Create a handle, use it to read a file, and insert it into the DataStore

write(key, **kwargs)[source]

Write the data associated to a particular key

write_all(force=False, **kwargs)[source]

Write all the data in this DataStore

class rail.core.data.FitsHandle(tag, data=None, path=None, creator=None)[source]

Bases: TableHandle

DataHandle for a table written to fits

suffix = 'fits'
class rail.core.data.FlowDict[source]

Bases: dict

A specialized dict to keep track of individual flow objects: this is just a dict these additional features

  1. Keys are paths

  2. Values are flow objects, this is checked at runtime.
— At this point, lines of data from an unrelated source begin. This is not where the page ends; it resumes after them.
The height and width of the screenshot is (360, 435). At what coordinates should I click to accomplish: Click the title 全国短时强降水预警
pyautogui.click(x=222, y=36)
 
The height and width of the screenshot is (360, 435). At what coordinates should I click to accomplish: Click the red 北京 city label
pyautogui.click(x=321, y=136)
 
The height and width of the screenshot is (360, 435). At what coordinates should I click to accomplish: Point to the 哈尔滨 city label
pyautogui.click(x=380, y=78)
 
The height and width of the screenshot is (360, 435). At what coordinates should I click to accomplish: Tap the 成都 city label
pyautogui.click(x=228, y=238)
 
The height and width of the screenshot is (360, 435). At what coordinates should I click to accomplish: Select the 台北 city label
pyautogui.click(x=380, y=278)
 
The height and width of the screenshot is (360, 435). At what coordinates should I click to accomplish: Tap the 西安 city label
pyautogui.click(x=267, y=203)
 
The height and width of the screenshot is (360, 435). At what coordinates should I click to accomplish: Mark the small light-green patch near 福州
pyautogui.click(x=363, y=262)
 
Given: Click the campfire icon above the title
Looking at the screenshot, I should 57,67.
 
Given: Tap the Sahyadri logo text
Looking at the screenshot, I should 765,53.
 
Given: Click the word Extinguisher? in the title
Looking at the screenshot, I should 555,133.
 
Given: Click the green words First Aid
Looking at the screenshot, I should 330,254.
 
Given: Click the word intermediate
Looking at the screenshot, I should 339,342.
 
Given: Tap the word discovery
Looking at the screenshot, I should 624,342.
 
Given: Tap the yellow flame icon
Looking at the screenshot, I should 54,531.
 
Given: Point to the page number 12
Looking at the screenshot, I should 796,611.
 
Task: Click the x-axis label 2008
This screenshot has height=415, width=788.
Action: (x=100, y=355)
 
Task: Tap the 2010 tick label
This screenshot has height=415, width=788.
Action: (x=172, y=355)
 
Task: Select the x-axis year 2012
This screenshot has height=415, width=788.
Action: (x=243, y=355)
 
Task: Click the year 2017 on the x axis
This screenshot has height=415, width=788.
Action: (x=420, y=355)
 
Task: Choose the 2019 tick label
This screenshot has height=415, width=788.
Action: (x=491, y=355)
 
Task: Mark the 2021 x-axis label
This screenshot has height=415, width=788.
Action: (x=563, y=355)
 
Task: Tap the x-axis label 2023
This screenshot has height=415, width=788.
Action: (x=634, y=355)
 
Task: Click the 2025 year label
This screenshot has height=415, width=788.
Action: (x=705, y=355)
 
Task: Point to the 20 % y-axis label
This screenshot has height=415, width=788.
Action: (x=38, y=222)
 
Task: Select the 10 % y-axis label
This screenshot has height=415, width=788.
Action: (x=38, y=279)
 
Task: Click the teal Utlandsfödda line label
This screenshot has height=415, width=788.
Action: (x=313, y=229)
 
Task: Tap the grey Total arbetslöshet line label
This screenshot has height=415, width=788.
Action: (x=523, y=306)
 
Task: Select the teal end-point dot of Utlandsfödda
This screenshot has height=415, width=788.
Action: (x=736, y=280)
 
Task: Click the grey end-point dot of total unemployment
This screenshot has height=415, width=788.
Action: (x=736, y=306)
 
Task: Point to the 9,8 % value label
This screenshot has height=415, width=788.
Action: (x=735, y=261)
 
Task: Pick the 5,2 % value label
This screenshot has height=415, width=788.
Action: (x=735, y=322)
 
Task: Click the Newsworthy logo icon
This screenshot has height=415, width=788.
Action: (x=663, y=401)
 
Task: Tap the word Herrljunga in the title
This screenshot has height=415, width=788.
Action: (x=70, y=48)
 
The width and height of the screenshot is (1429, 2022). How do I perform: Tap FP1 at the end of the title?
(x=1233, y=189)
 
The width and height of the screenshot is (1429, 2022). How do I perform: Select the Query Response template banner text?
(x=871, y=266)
  3. There is a read(path, force=False) method that reads a flow object and inserts it into the dictionary

  4. There is a single static instance of this class

read(path, force=False)[source]

Read a Flow object from disk and add it to this dictionary

class rail.core.data.FlowHandle(tag, data=None, path=None, creator=None)[source]

Bases: ModelHandle

A wrapper around a file that describes a PZFlow object

flow_factory = {}
suffix = 'pkl'
class rail.core.data.Hdf5Handle(tag, data=None, path=None, creator=None)[source]

Bases: TableHandle

DataHandle for a table written to HDF5

suffix = 'hdf5'
class rail.core.data.ModelDict[source]

Bases: dict

A specialized dict to keep track of individual estimation models objects: this is just a dict these additional features

  1. Keys are paths

  2. There is a read(path, force=False) method that reads a model object and inserts it into the dictionary

  3. There is a single static instance of this class

open(path, mode, **kwargs)[source]

Open the file and return the file handle

read(path, force=False, reader=None, **kwargs)[source]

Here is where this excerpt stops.